8. After three days we arrived at land, and for twenty-eight days we journeyed through a desert; when, their provisions becoming exhausted, they suffered severely from hunger; and one day the master said to me: “What do you say, Christian? your God is great and all-powerful; can you not then pray for us, since we are in danger of perishing by famine, for it is very improbable that we shall ever see the face of man again.” And I plainly said to them: “Turn faithfully and with your whole heart to the Lord our God—for to him nothing is impossible—that he may send food into your path today, even until you are satiated, for it abounds everywhere to him.” And, with God’s help, it happened so; for lo, a herd of swine appeared in the way before our eyes, and they killed many of them, and remained there two nights, much refreshed; and they were relieved [from hunger] by their flesh, for many of the party had sunk from exhaustion, and were left scarely alive by the way-side. After this they gave the greatest thanks to God, and I was honoured in their eyes.  

9. And from that day forth they had food in abundance. They also found wild honey, and offered part of it to me; and one of them said, “this is offered in sacrifice thanks to God;” after that I tasted no more.
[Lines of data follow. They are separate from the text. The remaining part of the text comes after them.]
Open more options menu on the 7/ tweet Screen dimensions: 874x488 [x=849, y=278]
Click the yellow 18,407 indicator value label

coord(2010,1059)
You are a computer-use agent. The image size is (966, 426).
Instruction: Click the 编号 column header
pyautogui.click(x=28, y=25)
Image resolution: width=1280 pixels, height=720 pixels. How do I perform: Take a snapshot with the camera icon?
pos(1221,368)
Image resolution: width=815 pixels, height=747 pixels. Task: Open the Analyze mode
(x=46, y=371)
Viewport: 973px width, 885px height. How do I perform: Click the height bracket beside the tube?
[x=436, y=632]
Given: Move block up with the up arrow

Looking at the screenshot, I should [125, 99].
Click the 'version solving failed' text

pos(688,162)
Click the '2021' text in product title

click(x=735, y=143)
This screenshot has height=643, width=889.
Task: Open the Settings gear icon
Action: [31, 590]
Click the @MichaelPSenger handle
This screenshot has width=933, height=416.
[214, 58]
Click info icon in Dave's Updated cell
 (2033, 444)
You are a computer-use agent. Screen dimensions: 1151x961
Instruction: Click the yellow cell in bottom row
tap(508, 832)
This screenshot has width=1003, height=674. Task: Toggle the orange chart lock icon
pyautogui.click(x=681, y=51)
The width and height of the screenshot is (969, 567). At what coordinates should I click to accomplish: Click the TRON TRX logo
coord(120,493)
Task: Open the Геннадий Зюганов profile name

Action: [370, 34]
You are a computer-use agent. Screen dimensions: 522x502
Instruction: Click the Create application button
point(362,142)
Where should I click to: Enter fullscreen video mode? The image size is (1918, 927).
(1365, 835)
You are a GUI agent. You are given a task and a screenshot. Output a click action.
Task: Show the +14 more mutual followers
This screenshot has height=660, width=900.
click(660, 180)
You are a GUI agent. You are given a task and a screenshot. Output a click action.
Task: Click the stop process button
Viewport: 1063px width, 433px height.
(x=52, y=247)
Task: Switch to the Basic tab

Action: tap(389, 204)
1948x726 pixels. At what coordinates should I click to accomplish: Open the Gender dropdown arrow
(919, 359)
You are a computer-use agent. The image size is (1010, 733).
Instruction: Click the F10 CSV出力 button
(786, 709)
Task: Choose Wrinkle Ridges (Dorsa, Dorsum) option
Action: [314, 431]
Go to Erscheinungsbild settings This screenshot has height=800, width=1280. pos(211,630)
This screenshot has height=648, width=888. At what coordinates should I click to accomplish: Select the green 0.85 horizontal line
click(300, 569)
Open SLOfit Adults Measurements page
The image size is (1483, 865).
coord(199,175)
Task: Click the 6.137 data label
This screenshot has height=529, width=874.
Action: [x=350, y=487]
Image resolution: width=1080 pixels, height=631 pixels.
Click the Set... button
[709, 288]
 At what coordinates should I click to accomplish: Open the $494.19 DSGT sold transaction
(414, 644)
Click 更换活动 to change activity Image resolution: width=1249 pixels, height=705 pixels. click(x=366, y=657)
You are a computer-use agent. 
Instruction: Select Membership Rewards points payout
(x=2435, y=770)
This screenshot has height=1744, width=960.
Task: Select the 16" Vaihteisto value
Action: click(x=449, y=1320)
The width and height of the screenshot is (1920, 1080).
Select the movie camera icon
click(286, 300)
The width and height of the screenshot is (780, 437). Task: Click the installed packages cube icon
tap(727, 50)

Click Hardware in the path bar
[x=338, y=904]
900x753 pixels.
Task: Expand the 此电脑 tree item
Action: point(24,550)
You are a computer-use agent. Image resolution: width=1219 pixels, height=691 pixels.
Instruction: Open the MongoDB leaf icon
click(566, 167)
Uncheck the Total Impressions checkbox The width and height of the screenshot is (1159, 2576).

But the same night, while I was asleep, Satan, of whom I will be mindful as long as I shall be in this body, tempted me strongly, and fell on me like a great rock, so that I was unable to move my limbs; but I know not how it was suggested to me to call Helias, and at this moment I saw the sun rise in the heavens, and while I was calling, Helias, Helias, with all my might, behold, the splendour of the sun fell upon me, and immediately dispelled all my heaviness; and I believe that I was aided by Christ my Lord, and that his Spirit was then crying out in my behalf; and I hope it will be so in the day of my adversity, even as the Lord says in the Gospel, “it is not ye that speak, but the Spirit of your Father which speaketh in you” (Matt. 10:20). Not many years after, I was again taken captive; and, on the first night that I remained with them, I heard a divine response saying to me, “you shall be two months with them;” and it happened so, for on the sixtieth night the Lord delivered me out of their hands. Behold, in the journey he provided for us food, and fire, and dry weather, daily, until on the fourteenth day we came to men. As I have above mentioned, we journeyed for twenty-eight days through a desert; and, on the night when we arrived at the abodes of men, we had no provisions remaining.

Chapter III. of his calling into ireland, and of many impediments.

10. And again, after a few years, I was in Britain with my parents, who received me as a son, and besought me earnestly that then at least, afterso great tribulations as I had endured, I should not go away from them any more. And there I saw in a vision of the night a man whose name was Victoricius, coming as if from Ireland with innumerable letters, one of which he handed to me, and I read the beginning of the letter, which ran thus, “The voice of the people of Ireland;” and while I was reading aloud the beginning of the letter, I thought at that very moment I heard the voice of those who were near the Wood of Foclud, which is by the Western Sea, and they cried out thus as if with one voice, “We entreat thee, holy youth, to come and walk still among us.” And I was very much pricked to the heart, and could read no more, and so I awoke. Thanks be to God, that after very many years the Lord has granted to them according to their cry.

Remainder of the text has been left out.